L'une des objections au raisonnement précédent consiste à dire que l'effet observé est dû à la nature de ces horloges, non pas à une propriété du temps lui-même. Ceci est faux. Il suffit de placer une horloge normale, mécanique ou électrique, à côté du système lumineux. Les deux horloges, placées l'une à coté de l'autre, seront toujours d'accord entre elles, quel que soit l'observateur. Et si vous observez que le temps indiqué par la première ralentit, nécessairement celui de la deuxième subit le même phénomène.

Cet effet de dilatation du temps semble extraordinaire, mais il a bel et bien été vérifié expérimentalement. Remarquons tout de même qu'il n'a pas de conséquence visible sur notre vie de tous les jours. Comme le montre l'expérience précédente, la dilatation du temps n'est vraiment importante que lorsque la vitesse en jeu est proche de celle de la lumière. En effet, le facteur de dilatation est fonction de la vitesse. Il est par exemple de 1,5 à 75 pour cent de la vitesse de la lumière et de cinq à 98 pour cent. Mais, pour les vitesses dont nous avons l'habitude, il est très proche de un, et n'a par conséquent aucune influence. Ainsi, les particules dans nos accélérateurs sont affectées par le phénomène, mais pas une voiture ou un avion, du moins pas dans une proportion mesurable.

Les jumeaux et la dilatation du temps

L'un des aspects curieux de la dilatation du temps est sa parfaite symétrie. En effet, tout mouvement est relatif. Ainsi, du point de vue de votre ami, c'est sa navette qui est immobile et votre station spatiale qui se déplace presque à la vitesse de la lumière. Il observera donc que c'est la durée d'un aller-retour sur votre horloge lumineuse qui est plus longue. En conséquence, c'est toujours un ralentissement du temps que l'on observe chez les autres, jamais une accélération.

Le changement total dans notre perception du temps est bien illustré par l'exemple suivant. Imaginez que vous avez un frère jumeau astronaute qui décide d'effectuer un aller-retour vers une étoile proche, à 98 pour cent de la vitesse de la lumière. Pour vous, la durée du voyage est de 50 ans. Mais lorsque vous observez votre frère à l'aide d'un télescope, vous voyez son temps s'écouler cinq fois plus lentement. Ainsi, lorsqu'il revient, il n'a vieilli que de 10 ans au lieu de 50. Et vous vous retrouvez finalement âgé de 40 ans de plus que votre frère jumeau. Difficile à croire, mais les vérifications expérimentales de la relativité ne laissent planer aucun doute. Le jour où les avancées technologiques permettront une telle expérience, c'est exactement ce qui se passera.

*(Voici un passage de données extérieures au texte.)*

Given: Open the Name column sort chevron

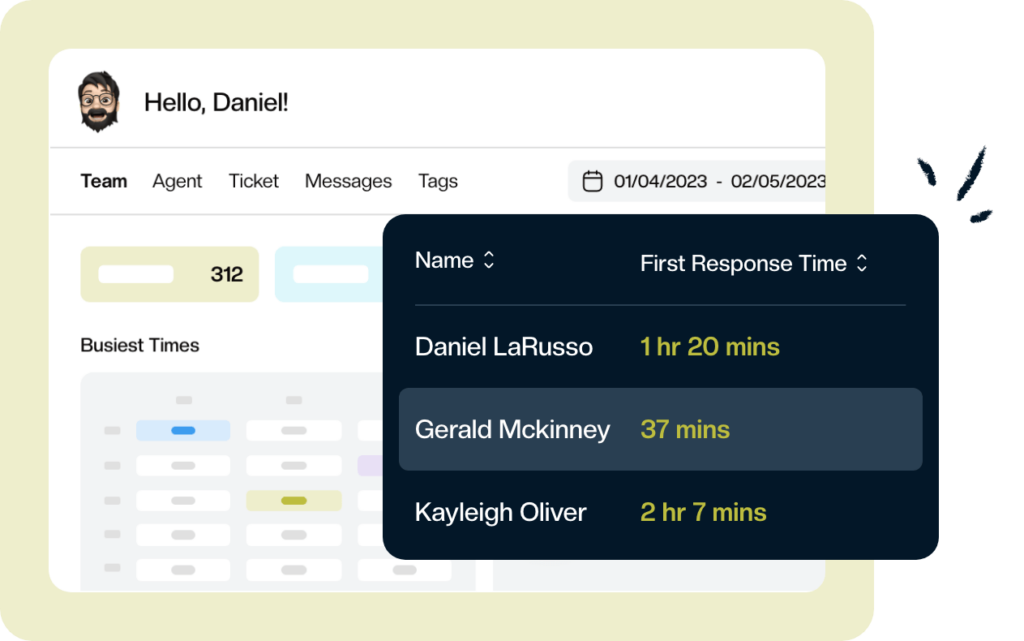Looking at the screenshot, I should coord(488,260).
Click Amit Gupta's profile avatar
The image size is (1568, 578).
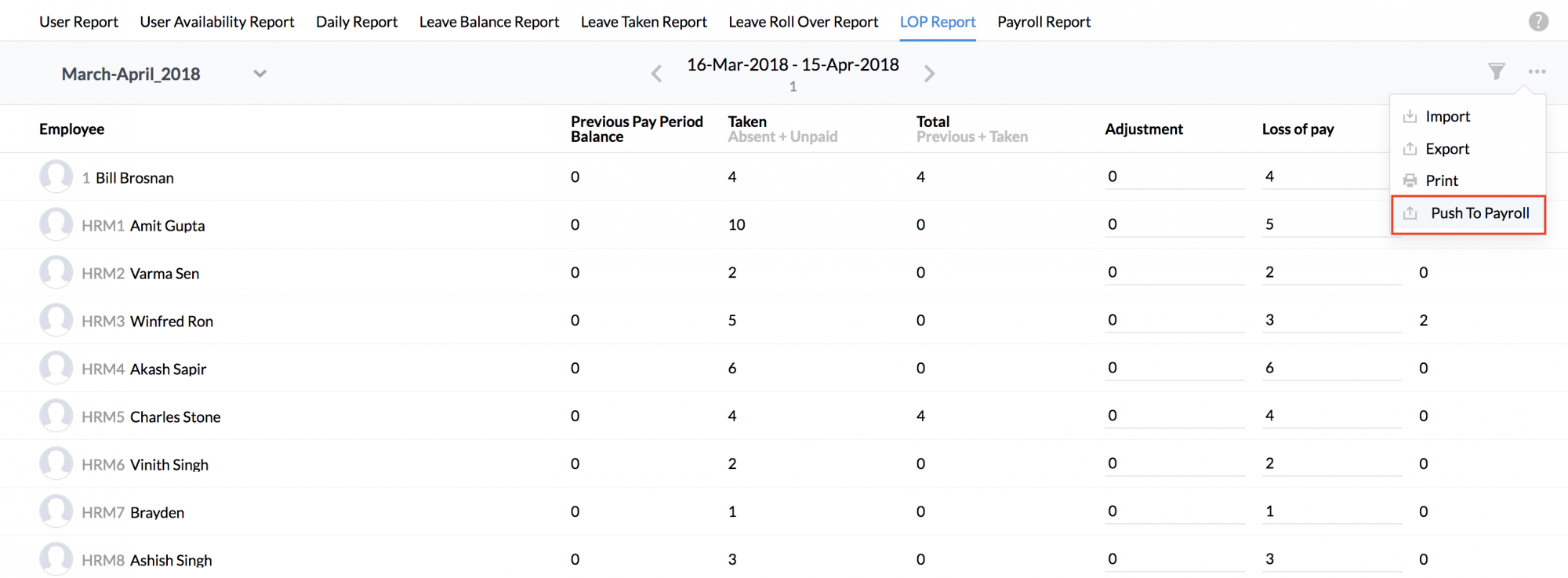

La situation précédente pose néanmoins un léger problème, auquel on a donné le nom de paradoxe des jumeaux. En effet, au premier abord, la situation paraît symétrique. Lorsque votre jumeau se déplace à une vitesse proche de celle de la lumière, vous observez son temps s'écouler plus lentement. Mais, pour lui, c'est vous qui vous éloignez très vite et êtes affecté par le ralentissement du temps. Donc, à son retour, votre frère devrait être à la fois plus vieux et plus jeune que vous. Ce qui semble un peu difficile. En fait, il n'en est rien parce que la situation n'est pas réellement symétrique. Pour atteindre sa vitesse extraordinaire et rebrousser chemin au bon moment, votre frère doit fortement accélérer puis décélérer. Il ressentira clairement ces effets, alors que vous-même resterez en permanence au repos. Il y a donc une nette distinction entre son cadre de référence et le vôtre. La situation n'est pas symétrique et le paradoxe n'en est pas vraiment un.